◆ Document section:
========================================

So Lake, in essence, beat them to the punch by conceding everything that Richer first alleged and that she knew statements she made about Richer and the election were false.

Richer’s attorney Jared Davidson praised the filing as a victory.

“This is clearly an admission that Ms. Lake, her campaign and her Super PAC have no evidence whatsoever to back their false claims about our client,” Davidson said.

Davidson said a motion for a default judgment is a method for a plaintiff to get relief in a case when the defendant does not defend themselves in court. That is at play here, because Lake’s team unsuccessfully sought to get the case dismissed but never officially filed an answer to Richer’s lawsuit disputing the allegations.

“Ms. Lake has effectively conceded the issue of liability on whether or not she committed defamation as alleged in our complaint,” Davidson said.

Lake's attorneys disagreed with that characterization.

“It is often said that defaulting admits the allegations in the operative complaint. This is a misnomer,” the attorneys wrote.

And Lake posted a video claiming she is the victim of a political witch hunt and did not admit to defaming Richer. She claimed the lawsuit is an attempt to distract from her U.S. Senate campaign and accused Richer of weaponizing the legal process.

“Since they can’t blackmail or bribe me, they’ve resorted to filing a punishing lawsuit to try to stop me and bleed me dry,” Lake said in the video.

But Richer said the implications of the motion for judgment are straightforward.

========================================

(Saved data entries)
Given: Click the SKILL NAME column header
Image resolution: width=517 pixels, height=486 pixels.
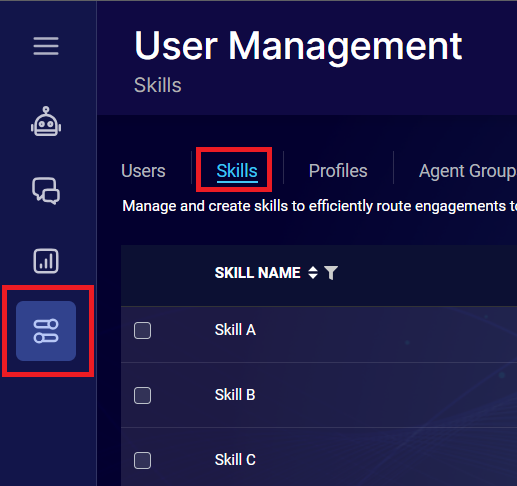Looking at the screenshot, I should click(x=258, y=273).
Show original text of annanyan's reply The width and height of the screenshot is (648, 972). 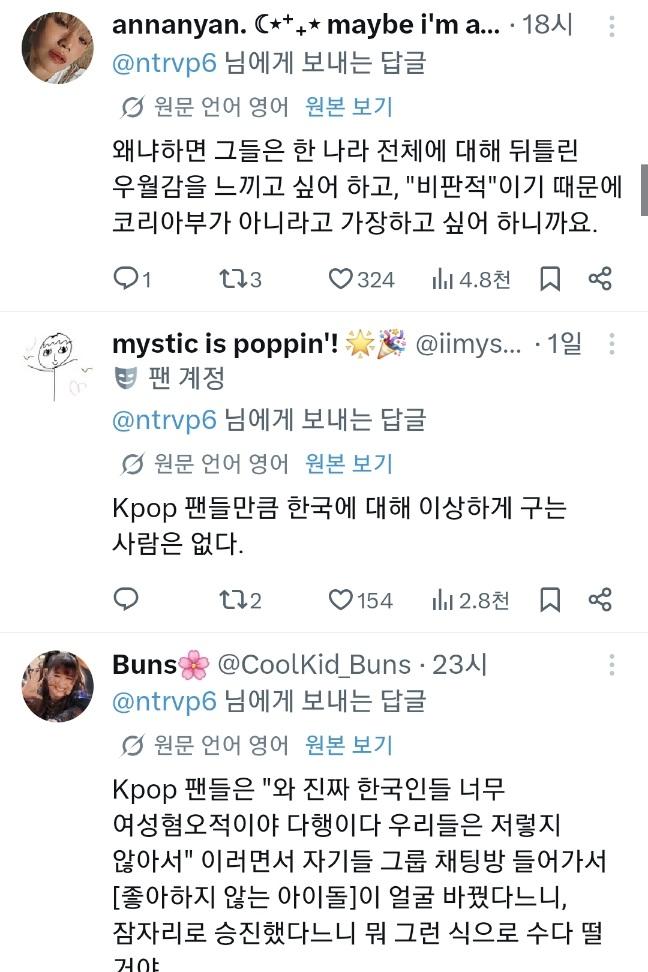349,107
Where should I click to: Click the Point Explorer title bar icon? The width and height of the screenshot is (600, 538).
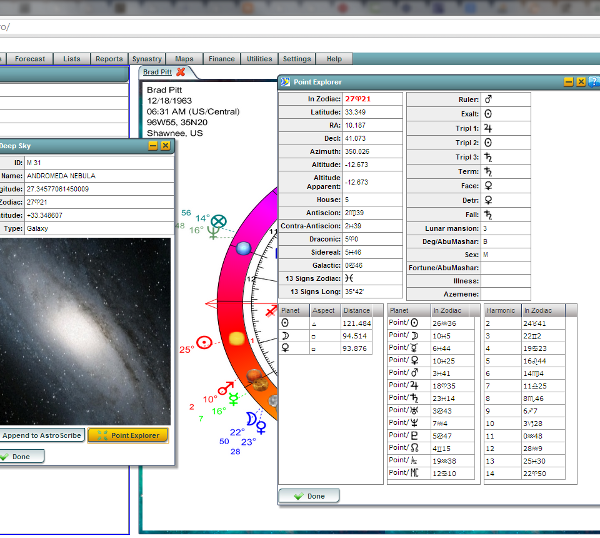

========================================

◆ Challenge A: Name every person identified by name in the excerpt on Richer's lawsuit against Lake.
◆ Challenge B: Copy word for word the stretch of the excerpt on Richer's lawsuit against Lake from "Davidson said a" through "with that characterization.".

◆ Written answer A: Lake, Richer, Jared Davidson

◆ Written answer B:
Davidson said a motion for a default judgment is a method for a plaintiff to get relief in a case when the defendant does not defend themselves in court. That is at play here, because Lake’s team unsuccessfully sought to get the case dismissed but never officially filed an answer to Richer’s lawsuit disputing the allegations.

“Ms. Lake has effectively conceded the issue of liability on whether or not she committed defamation as alleged in our complaint,” Davidson said.

Lake's attorneys disagreed with that characterization.